LET ME CLEAR MY THROAT

Essays

by Elena Passarello

Pub Date: Oct. 1st, 2012
ISBN: 978-1-936747-52-8
Publisher: Sarabande

A collection of essays by a regional theater actress and writer about the relationship of voice to identity.

When Passarello won the 2011 Stella Screaming Contest in New Orleans, it marked the culmination of a lifetime interest in voice. As a child, she took pleasure in trying to out-shout her mother, whom she calls "one of the loudest people I have known in my life.” Throughout her young adulthood, she used her voice "as an actor in plays that required lots of talking, some singing and the very occasional scream.” Passarello explores how voices work and how a few famous voices became cultural icons.
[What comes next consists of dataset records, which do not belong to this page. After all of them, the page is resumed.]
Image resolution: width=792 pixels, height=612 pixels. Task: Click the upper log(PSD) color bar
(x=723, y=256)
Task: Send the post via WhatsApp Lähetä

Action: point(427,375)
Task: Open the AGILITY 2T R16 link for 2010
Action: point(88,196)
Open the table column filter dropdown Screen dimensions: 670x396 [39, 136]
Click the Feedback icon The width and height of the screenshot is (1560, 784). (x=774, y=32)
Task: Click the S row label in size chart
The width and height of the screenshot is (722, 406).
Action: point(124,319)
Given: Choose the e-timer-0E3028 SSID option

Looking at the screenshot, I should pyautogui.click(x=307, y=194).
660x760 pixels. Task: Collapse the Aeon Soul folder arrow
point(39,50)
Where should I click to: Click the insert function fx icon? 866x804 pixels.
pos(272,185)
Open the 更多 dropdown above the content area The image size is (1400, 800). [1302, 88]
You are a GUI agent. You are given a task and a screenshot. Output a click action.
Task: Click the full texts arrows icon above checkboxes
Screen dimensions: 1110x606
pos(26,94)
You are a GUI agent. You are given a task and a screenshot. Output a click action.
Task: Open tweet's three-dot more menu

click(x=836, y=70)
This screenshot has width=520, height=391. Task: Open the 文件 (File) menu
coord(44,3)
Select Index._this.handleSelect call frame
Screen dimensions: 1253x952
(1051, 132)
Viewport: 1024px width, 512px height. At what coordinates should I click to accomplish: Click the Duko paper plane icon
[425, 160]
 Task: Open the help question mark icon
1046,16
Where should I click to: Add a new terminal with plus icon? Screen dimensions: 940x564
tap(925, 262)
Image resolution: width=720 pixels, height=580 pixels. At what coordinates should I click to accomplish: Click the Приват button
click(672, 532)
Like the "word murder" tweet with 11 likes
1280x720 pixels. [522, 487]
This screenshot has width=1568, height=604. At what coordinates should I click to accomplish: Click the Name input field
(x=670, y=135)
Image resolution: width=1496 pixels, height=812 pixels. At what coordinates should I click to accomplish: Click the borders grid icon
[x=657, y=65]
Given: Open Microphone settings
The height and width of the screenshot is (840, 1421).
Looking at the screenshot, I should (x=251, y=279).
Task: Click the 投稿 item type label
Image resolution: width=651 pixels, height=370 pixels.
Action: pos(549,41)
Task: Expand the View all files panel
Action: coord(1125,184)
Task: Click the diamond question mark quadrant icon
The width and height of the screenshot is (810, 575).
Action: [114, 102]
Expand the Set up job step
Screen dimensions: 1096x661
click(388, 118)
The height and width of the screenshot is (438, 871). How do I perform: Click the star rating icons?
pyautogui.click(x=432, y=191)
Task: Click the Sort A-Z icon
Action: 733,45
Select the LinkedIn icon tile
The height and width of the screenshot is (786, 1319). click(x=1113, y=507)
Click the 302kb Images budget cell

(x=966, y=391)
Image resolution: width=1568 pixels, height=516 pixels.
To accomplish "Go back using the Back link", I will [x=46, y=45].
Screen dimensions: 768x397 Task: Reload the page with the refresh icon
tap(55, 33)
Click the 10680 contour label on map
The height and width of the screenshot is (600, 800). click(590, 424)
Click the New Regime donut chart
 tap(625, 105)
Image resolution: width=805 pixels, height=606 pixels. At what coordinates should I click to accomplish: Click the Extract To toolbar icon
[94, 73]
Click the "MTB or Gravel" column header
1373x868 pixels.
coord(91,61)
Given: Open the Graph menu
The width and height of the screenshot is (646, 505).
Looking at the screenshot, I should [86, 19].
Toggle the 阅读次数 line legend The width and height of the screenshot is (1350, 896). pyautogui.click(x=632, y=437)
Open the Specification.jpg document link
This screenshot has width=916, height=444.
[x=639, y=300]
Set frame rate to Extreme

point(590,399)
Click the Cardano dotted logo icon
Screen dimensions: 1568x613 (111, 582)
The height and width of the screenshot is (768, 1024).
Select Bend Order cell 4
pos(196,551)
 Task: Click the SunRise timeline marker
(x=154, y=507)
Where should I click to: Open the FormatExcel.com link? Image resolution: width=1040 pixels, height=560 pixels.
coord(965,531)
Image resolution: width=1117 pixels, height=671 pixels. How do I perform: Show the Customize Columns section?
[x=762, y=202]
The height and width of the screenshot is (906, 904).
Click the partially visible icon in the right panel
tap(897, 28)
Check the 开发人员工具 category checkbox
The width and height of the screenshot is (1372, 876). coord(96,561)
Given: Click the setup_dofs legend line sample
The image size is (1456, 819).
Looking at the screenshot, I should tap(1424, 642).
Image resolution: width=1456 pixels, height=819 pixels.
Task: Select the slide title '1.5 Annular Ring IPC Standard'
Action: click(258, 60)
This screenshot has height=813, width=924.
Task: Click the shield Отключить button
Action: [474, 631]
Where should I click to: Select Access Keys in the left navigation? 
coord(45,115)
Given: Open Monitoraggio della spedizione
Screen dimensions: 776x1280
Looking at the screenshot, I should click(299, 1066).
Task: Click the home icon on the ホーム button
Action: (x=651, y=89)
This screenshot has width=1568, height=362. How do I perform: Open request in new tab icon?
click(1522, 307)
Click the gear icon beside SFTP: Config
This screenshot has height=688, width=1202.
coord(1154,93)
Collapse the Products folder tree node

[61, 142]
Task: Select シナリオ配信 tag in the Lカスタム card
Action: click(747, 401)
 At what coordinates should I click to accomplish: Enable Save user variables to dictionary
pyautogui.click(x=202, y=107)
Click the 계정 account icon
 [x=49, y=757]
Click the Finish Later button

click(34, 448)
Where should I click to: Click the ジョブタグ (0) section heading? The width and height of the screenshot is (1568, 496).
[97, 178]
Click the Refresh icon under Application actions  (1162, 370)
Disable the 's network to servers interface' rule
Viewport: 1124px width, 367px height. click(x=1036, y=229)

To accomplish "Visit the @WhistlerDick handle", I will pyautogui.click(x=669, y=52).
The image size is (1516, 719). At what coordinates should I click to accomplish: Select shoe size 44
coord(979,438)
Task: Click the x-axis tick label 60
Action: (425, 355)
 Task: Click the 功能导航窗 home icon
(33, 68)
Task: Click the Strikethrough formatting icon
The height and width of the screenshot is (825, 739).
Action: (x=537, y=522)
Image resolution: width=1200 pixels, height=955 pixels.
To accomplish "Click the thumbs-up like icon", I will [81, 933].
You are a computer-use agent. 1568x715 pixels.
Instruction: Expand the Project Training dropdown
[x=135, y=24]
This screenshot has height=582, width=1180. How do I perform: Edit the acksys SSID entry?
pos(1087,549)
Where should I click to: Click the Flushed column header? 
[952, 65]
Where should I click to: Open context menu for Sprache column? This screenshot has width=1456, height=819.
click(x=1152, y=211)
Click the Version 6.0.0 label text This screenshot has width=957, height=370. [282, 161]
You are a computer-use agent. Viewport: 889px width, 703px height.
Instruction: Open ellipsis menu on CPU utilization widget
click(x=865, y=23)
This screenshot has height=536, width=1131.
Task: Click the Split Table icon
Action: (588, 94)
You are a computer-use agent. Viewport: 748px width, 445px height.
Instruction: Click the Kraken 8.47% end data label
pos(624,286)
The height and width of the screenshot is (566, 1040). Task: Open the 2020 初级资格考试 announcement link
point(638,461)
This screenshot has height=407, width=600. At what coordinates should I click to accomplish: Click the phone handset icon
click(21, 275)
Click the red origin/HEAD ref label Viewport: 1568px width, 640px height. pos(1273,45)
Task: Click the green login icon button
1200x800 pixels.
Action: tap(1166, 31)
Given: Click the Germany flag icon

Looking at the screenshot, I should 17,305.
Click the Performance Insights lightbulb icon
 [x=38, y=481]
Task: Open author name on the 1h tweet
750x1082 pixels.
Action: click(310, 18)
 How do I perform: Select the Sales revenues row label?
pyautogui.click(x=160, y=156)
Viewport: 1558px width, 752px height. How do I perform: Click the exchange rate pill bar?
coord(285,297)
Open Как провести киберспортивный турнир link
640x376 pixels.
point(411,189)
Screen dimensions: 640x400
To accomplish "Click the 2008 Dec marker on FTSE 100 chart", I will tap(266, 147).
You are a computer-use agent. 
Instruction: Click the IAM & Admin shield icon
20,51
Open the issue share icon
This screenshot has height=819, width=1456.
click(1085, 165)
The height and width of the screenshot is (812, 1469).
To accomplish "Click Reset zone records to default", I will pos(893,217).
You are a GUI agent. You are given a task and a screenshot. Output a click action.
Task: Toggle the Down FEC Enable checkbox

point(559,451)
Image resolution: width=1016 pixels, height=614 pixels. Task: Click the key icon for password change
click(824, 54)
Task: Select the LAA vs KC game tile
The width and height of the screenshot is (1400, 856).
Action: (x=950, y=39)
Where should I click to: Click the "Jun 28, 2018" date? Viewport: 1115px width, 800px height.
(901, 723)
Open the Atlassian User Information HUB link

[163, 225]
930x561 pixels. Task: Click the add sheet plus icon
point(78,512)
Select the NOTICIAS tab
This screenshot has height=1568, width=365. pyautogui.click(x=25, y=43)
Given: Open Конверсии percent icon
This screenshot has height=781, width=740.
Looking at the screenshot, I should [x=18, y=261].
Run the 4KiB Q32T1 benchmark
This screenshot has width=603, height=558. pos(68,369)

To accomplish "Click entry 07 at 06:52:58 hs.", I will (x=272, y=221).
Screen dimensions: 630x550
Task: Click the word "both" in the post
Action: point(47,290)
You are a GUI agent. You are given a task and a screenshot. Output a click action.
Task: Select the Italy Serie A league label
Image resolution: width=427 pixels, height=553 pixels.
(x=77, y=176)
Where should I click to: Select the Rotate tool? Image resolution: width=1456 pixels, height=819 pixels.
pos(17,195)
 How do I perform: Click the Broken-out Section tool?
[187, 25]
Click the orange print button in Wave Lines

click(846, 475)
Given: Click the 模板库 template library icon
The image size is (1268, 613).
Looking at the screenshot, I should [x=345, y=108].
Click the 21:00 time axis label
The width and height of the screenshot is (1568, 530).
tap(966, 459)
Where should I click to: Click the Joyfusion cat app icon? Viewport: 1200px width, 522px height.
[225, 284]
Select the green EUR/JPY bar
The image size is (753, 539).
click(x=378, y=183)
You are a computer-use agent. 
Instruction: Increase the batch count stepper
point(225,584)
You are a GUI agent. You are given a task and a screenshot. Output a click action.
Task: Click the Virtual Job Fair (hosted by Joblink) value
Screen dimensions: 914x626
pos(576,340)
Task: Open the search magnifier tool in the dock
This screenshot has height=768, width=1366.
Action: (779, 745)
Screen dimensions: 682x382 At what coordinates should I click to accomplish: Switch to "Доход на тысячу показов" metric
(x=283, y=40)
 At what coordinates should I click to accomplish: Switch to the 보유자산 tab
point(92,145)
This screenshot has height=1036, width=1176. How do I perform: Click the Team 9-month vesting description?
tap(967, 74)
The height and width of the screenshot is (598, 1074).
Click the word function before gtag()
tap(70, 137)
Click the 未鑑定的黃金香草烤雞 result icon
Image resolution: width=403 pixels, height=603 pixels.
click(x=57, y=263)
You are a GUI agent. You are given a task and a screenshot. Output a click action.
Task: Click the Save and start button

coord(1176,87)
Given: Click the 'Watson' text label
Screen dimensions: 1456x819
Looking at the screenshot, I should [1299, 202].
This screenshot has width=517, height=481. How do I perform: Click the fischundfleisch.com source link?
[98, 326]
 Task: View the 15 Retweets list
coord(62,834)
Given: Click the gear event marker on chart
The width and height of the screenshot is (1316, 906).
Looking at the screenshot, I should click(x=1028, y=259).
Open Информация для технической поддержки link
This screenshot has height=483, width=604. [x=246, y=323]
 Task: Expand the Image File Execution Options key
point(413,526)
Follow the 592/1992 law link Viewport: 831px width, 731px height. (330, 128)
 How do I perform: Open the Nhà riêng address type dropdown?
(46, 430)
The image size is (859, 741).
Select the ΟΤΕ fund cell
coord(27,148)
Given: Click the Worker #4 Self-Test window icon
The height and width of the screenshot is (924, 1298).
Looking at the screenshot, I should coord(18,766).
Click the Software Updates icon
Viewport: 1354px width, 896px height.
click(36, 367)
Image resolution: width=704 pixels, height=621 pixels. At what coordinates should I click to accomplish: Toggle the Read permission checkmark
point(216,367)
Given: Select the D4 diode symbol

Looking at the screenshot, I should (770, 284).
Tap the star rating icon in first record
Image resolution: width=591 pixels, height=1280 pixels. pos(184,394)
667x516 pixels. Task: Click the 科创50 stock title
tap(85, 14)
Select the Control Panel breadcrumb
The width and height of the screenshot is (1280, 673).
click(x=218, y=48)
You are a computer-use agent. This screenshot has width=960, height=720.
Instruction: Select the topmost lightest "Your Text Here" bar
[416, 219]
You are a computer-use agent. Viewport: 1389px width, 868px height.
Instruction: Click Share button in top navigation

Marlon Brando found screen immortality through the pained screaming of his lover’s name in A Streetcar Named Desire. The author writes that his "transmutable hurt is what moves the line of dialogue to raw sound.” Brando's Hollywood colleague Judy Garland was the diminutive star with the big, electrifying voice that shook buildings and overwhelmed listeners with its emotional complexity. However, writes Passarello, voices and what they communicate can be the undoing of their owners. In 2004, Democratic presidential candidate Howard Dean's "hostile mutation of a 'Yeah!' cheer" helped sabotage his election hopes. The author’s book is a mostly fascinating study of the meaning behind individual voices and other sounds, such as rebel yells, manufactured sound-artist screams and even birdsongs. However, because Passarello does not link the essays together, the text comes across as haphazardly constructed.

Fun and intelligent but disjointed reading.